| Extract |
▼

I've considered the problems of "dynamic camouflage," which is not the same thing as invisibility. In very few words, Vertigo has nailed what sounds like a simple problem, but is actually very complex. 

The basic idea behind dynamic camouflage is that a person or vehicle is covered with video screen-like material. Micro cameras on the opposite side of the armor pick up the view to be repeated. Problem number one is reproducing the dynamic range (deep blacks to blinding whites) of the world around us. HDR or "high dynamic range" video has existed for a few years, but even the very best systems are not perfect. 

Okay, so let's assume perfect dynamic range.

Problem number two is "horizon." Assume someone covered in DC, like the alien in the movie _Predator_. Let's assume the user is crouched down to best illustrate this problem. Do the cameras on his back feed to the camo on his front, 180 degrees around? If so, the bright sky hitting his back will bloom on his chest. For a video DC system to work, it will need some kind of artificial horizon to roll the view. The problem is even more complex between arm and chest, or between legs—does the system produce video feedback like the art of Nam June Paik, or is it smart enough to feed through its own pickups and repeaters "straight through"?

Problem number three is parallax, and this is the biggie. We have stereoscopic vision, and unless the DC is "glasses free 3D," one eye will be offset from the repeated view. Thus, the user will not be completely "invisible," but create a glass-like refraction in the scenery. Still, there's no reason to believe that even one eye will be aligned properly. As noted by Vertigo, what if the DC armor is not aligned at all with the background, like someone viewing a TV screen from the side?

▲

| Records for the task |
▼

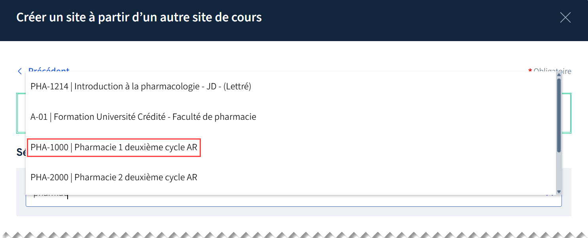The image size is (588, 238).
Task: Click the Obligatoire required-field label
Action: 552,71
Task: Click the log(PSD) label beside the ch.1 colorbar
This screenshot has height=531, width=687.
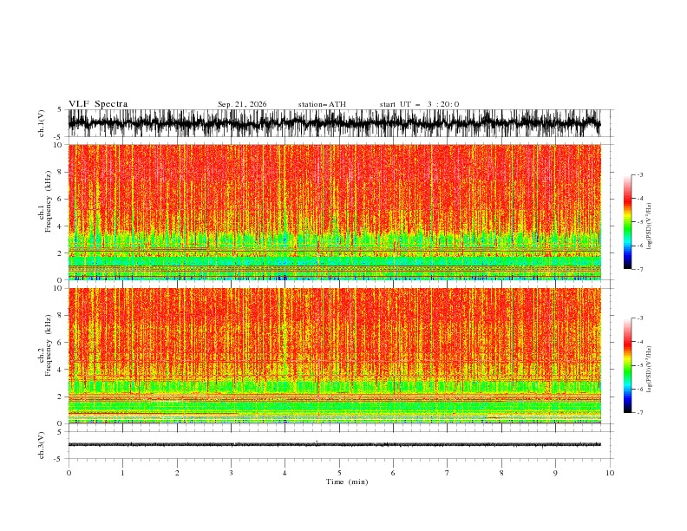Action: point(649,226)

▲

| What to do |
**A.** Answer these questions about the dynamic camouflage text:
(i) What is problem number one?
(ii) What name is given to problem number two?
(iii) Which problem is called "the biggie"?
**B.** Express the rows as a JSON list of strings, one string per line, with blank lines and the pictures left out.
The rows have no connection to the dynamic camouflage text.

| Results for the exercise |
**A.**
(i) Reproducing the dynamic range (deep blacks to blinding whites) of the world around us.
(ii) "Horizon."
(iii) Parallax.

**B.**
[
  "The image size is (588, 238).",
  "Task: Click the Obligatoire required-field label",
  "Action: 552,71",
  "Task: Click the log(PSD) label beside the ch.1 colorbar",
  "This screenshot has height=531, width=687.",
  "Action: point(649,226)"
]